The power of the segmented attack is demonstrated in the figure, which contrasts the horror movie fans against the set of all users. While the segmented attack shows some impact against all users, it is clearly very successful in pushing the attacked movie precisely to those users defined by the segment. Further, in the context of the item-based algorithm, the performance of this attack compares very favourably to that of the high-knowledge average attack. For example, the average attack achieved a hit ratio of 30 % against all users for top N lists of size 10 and an attack size of 10 %. In contrast, the segmented attack achieved approximately the same hit ratio for the same size top N list, but using an attack size of only 1 %.

It should also be noted that, although designed specifically as an attack against the item-based algorithm, the segment attack is also effective against the user-based algorithm. Due to limitations of space, we do not show these results here—refer to [27] for details.

4.3 Nuke Attacks

It might be assumed that nuke attacks would be symmetric to push attacks, with the only difference being the rating given to the target item and hence the direction of the impact on predicted ratings. However, our results show that there are some interesting differences in the effectiveness of models depending on whether they are being used to push or nuke an item. In particular, the rating distribution should be taken into account: there are in general relatively few low ratings in the MovieLens database, so low ratings can have a big impact on predictions. Furthermore, if we look at the top N recommendations, the baseline (the rate at which an average movie makes it into a recommendation list) is quite low, less than 0.1 even at a list size of 50. It does not take much to make an item unlikely to be recommended.

In the love/hate attack, the randomly selected 3 % of filler items were assigned the maximum rating while the target item was given the minimum rating. For the reverse bandwagon attack (designed to attack the item-based algorithm), items with the lowest average ratings that meet a minimum threshold in terms of the number of user ratings in the system are selected as the selected item set, as described in detail in Sect. 28.3. The experiments were conducted using | I S  |  = 25 with a minimum of ten users rating each movie.

Results are shown in Fig. 28.5 for all attack models. Despite the minimal knowledge required for the love/hate attack, this attack proved to be the most effective against the user-based algorithm. Among the other nuke attacks, the bandwagon attack actually surpassed the average attack, which was not the case with the push results discussed above.

Fig. 28.5
figure 5

Prediction shifts achieved by nuke attacks against the user-based (left) and item-based (right) algorithms

The asymmetry between these results and the push attack data is somewhat surprising. For example, the love/hate attack produced a positive prediction shift slightly over 1.0 for a push attack of 10 % against the user-based algorithm, which is much less effective than even the random attack. However, when used to nuke an item against the user-based algorithm, this model was by far the most effective model we tried, with a prediction shift of almost twice that of the average attack. For pushing items, the average attack was the most successful, while it proved to be one of the least successful attacks for nuking items. The bandwagon attack, on the other hand, performed nearly as well as the average attack in pushing items, and had superior overall performance for nuking, despite its lower knowledge requirement.

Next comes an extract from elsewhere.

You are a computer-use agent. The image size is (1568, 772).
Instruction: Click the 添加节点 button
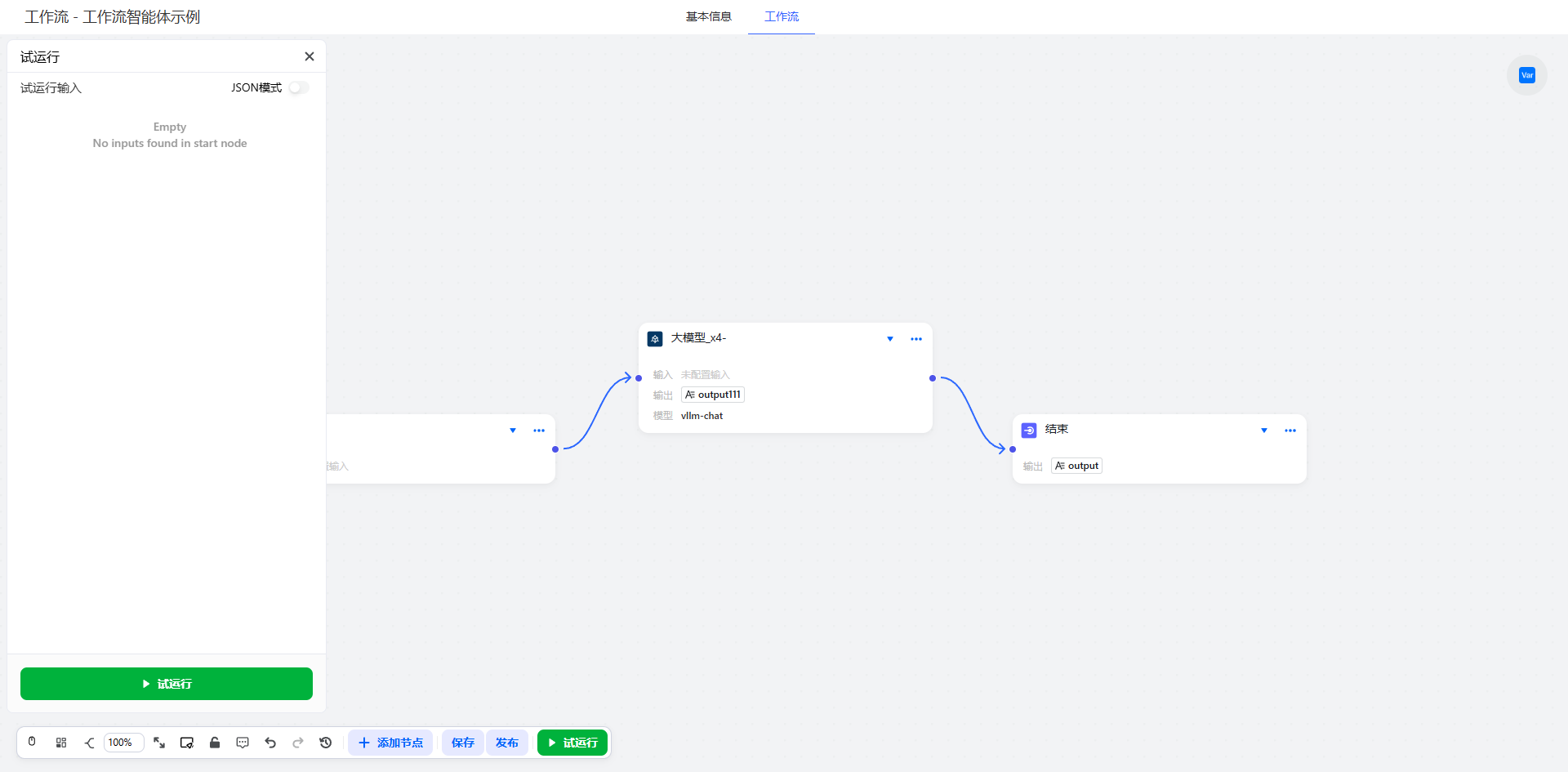point(390,743)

Overall, the item-based algorithm proved to be far more robust. The average attack was the most successful nuke attack here, with reverse bandwagon close behind. The asymmetries between push and nuke continue as we examine the item-based results. The random and love/hate attacks were poor performers for push attacks, but as nuke attacks, they actually failed completely to produce the desired effect. Reverse bandwagon (but not bandwagon) proved to be a reasonable low-knowledge attack model for a nuke attack against the item-based algorithm.

4.4 Informed Attacks

Finally, we turn to the evaluation of the informed attack strategies against the user-based algorithm. In particular, we compare the performance of the informed popular and probe push attacks to the average attack as seen above.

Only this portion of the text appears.